#### [Task statement]
Below is some data. Retype exactly the lines starting at the one with "Given: Click the Fit button under Top" and ending at the one with "This screenshot has width=1869, height=996.".

#### [Task material]

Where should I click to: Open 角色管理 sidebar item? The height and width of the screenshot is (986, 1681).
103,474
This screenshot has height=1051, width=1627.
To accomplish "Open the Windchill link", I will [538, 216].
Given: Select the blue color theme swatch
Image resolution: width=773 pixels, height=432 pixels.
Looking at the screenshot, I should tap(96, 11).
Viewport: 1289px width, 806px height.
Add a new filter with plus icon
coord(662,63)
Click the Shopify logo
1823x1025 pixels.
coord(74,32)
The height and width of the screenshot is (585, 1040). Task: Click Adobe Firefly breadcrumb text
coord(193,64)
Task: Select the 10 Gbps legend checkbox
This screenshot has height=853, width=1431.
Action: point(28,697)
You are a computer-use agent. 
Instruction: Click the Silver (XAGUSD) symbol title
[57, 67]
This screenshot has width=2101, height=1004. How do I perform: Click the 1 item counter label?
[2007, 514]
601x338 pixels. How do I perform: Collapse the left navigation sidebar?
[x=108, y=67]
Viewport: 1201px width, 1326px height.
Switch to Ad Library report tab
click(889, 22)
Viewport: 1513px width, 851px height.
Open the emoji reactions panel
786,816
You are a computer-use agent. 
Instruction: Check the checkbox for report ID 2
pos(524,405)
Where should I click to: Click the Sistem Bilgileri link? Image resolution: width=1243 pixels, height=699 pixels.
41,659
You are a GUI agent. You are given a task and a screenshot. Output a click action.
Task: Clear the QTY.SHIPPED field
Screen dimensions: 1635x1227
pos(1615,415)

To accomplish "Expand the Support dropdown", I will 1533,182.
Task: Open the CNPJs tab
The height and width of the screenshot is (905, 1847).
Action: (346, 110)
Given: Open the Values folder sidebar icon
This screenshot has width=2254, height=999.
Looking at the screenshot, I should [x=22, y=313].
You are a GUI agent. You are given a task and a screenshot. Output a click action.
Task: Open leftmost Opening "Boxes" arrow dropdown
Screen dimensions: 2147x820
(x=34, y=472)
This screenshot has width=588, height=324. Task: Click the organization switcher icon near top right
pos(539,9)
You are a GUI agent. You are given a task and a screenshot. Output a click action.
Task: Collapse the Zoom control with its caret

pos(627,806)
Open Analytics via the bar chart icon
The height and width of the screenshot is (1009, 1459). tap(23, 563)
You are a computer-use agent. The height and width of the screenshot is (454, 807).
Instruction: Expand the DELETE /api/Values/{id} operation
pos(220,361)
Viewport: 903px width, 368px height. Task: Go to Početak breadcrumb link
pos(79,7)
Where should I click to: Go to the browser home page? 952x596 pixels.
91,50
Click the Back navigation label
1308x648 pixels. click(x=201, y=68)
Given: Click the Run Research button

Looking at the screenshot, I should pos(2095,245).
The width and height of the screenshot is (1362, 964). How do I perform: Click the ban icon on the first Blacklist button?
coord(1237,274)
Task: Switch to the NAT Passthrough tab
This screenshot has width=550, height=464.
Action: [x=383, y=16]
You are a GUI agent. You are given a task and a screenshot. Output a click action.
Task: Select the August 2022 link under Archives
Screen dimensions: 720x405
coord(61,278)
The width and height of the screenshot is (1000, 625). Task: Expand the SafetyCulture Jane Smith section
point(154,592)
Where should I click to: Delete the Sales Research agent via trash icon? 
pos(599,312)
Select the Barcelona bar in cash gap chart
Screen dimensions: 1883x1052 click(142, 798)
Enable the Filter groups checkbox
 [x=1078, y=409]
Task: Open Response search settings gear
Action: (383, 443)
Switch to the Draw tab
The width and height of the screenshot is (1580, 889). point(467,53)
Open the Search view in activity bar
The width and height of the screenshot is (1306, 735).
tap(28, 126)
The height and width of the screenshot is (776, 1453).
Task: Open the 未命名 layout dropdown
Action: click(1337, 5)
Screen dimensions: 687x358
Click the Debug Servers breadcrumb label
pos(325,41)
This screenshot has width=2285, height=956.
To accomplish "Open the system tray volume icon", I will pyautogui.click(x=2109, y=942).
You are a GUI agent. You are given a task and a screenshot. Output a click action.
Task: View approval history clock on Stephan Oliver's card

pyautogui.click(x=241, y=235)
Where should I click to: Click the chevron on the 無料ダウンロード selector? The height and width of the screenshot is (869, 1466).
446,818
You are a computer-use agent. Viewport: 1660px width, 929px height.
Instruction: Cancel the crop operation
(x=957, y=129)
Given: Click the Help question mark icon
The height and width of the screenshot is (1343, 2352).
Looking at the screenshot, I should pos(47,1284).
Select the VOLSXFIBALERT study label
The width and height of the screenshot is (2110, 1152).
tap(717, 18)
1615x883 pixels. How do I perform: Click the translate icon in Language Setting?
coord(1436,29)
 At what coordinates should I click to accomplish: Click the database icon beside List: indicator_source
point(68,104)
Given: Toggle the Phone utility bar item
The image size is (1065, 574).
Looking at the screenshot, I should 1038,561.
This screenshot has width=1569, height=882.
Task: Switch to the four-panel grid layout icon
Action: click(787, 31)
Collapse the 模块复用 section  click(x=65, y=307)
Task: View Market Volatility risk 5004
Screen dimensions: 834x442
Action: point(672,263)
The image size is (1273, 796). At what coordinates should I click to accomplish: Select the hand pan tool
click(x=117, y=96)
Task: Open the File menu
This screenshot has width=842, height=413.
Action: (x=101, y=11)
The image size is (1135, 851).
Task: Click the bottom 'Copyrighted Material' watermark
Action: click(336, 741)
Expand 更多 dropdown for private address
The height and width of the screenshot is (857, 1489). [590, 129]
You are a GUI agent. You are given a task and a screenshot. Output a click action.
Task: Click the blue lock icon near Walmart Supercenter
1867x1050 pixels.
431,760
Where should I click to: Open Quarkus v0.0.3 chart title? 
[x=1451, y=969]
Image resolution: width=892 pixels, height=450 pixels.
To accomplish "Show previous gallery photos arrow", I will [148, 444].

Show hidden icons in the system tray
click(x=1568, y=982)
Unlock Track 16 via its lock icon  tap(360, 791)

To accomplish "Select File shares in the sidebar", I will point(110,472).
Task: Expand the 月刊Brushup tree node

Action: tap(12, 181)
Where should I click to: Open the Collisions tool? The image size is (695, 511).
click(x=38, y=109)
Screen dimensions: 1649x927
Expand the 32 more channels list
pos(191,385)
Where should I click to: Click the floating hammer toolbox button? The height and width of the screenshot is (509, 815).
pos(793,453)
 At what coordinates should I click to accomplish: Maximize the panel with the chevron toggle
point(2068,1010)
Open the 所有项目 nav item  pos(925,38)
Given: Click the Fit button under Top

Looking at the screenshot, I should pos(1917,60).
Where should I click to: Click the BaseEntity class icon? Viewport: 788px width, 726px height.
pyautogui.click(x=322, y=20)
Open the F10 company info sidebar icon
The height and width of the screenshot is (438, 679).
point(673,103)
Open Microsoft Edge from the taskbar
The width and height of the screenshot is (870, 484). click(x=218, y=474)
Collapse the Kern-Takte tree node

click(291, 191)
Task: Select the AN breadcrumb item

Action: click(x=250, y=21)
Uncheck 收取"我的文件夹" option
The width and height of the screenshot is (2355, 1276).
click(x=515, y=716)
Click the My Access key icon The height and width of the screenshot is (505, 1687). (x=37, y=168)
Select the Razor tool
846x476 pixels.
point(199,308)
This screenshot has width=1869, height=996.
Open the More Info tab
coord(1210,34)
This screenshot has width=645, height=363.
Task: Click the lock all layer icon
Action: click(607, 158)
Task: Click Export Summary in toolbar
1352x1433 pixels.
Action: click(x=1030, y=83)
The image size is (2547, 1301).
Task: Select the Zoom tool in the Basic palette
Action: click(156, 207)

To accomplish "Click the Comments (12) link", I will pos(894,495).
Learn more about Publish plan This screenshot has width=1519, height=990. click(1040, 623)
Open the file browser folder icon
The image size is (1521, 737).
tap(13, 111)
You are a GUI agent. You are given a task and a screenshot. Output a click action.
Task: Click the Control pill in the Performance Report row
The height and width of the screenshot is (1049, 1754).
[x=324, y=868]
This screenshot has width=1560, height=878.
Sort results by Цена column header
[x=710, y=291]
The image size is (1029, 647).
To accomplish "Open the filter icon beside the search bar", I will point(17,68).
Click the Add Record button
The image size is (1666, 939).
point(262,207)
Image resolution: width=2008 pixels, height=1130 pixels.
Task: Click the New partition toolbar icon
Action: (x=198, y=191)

#### [Task output]
Given: Click the Fit button under Top

Looking at the screenshot, I should pos(1917,60).
Where should I click to: Click the BaseEntity class icon? Viewport: 788px width, 726px height.
pyautogui.click(x=322, y=20)
Open the F10 company info sidebar icon
The height and width of the screenshot is (438, 679).
point(673,103)
Open Microsoft Edge from the taskbar
The width and height of the screenshot is (870, 484). click(x=218, y=474)
Collapse the Kern-Takte tree node

click(291, 191)
Task: Select the AN breadcrumb item

Action: click(x=250, y=21)
Uncheck 收取"我的文件夹" option
The width and height of the screenshot is (2355, 1276).
click(x=515, y=716)
Click the My Access key icon The height and width of the screenshot is (505, 1687). (x=37, y=168)
Select the Razor tool
846x476 pixels.
point(199,308)
This screenshot has width=1869, height=996.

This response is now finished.